Relocation of a Stretched Cluster

Happy and succesful new year to all the readers!

Last year I had two relocation projects, each with a VxRail Stretched Cluster. Since I have already written the concept I dediced to share it on my blog for everybody who may need some guidance.

Btw, you can also use this guide if you need to perform maintenance on one of the Stretched Cluster sites – for example in case of a network refresh or the yearly UPS test.

// Requirements

The main requirement during the relocation is that there will be no downtime of the services respectively the VMs running on the VxRail Stretched Cluster.

For the relocation of the VxRail nodes, the technical requirements are the following:

The rack at the destination must have enough space and must be prepared with adequate PDUs which are hopefully connected to an UPS.
The network connection and configuration for the relocated VxRail nodes must be the same on the new location as on the old location.
Necessary services for the VxRail environment (vCenter Server, vSAN Witness Appliance, DNS- and NTP servers, etc.) must be available and healthy.
The ESXi Cluster and/or Host (incl. the data store and the network) where the vCenter Server and/or the vSAN Witness Appliance reside must be available and healthy.
The utilization of the VxRail cluster should not exceed 45% of all available resources in compute (CPU, RAM) before the relocation.

// Options

To meet the requirements, there is only one reasonable option for the relocation of the hardware. Depending on the used default storage policy, it should be possible to shut down all nodes of one fault domain (in one data center) for the necessary time to move the physical nodes to the new location.
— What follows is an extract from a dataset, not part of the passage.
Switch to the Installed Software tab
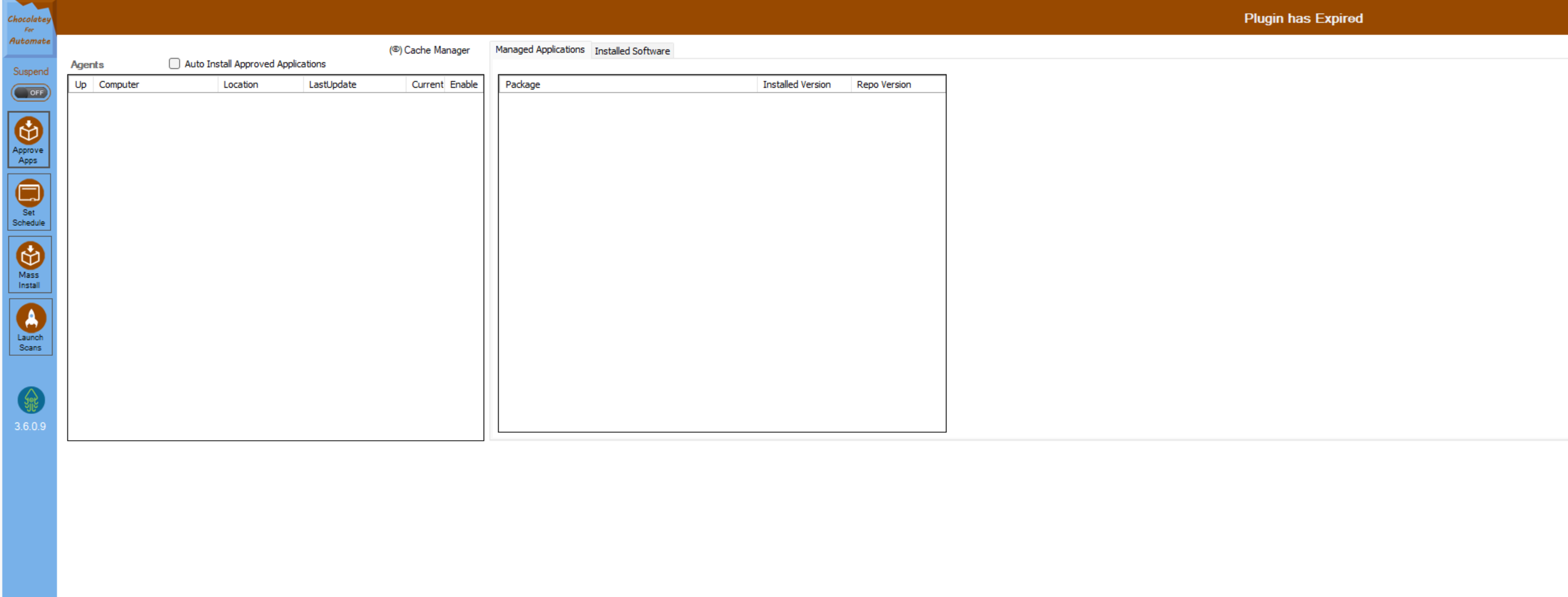Viewport: 1568px width, 597px height. pos(632,51)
All VMs running on the Stretched Cluster will then run only on the nodes of the remaining fault domain. Therefore, both fault domains need to have sufficient compute and storage capacities to be able to fulfil the resource requirements of all VMs. This is a prerequisite.

To be able to restore regular operation as quickly as possible after the relocation of the VxRail nodes, the correct network configuration in the new data center is a prerequisite. All necessary VLANs and ports, which are used in the cluster right now, must be preconfigured accordingly on the physical switches in the new location. All necessary services (like vCenter, Witness, DNS or NTP) must be available using these switches and break out connections. All relocated VxRail Nodes must be connected using the same uplinks (for System Traffic like ESXi Management, vMotion, vSAN Data and Witness traffic, for VLANs of the virtual machines and for iDRAC) to these switches.

To minimize the risk during relocation, it is highly recommended to use a VxRail version of at least 7.0.3xx in the environment (incl. vSAN version 7 U3). In this vSAN version there is an improvement regarding the behavior in case of the failure of one fault domain (1 DC or the Witness) shortly followed by a failure of a second fault domain (1 DC or the Witness):

“Stretched Cluster site/Witness failure resiliency. This release enables Stretched Clusters to tolerate planned or unplanned downtime of a site and the Witness. You can perform site-wide maintenance (such as power or networking) without concerns about Witness availability. “

https://docs.vmware.com/en/VMware-vSphere/7.0/rn/vmware-vsan-703-release-notes.html
https://www.yellow-bricks.com/2021/10/04/vsan-7-0-u3-enhanced-stretched-cluster-resiliency-what-is-it/

Relocation plan

The VxRail relocation can be planned as a complete lift and shift together with all the networking devices if they still will be used after the relocation.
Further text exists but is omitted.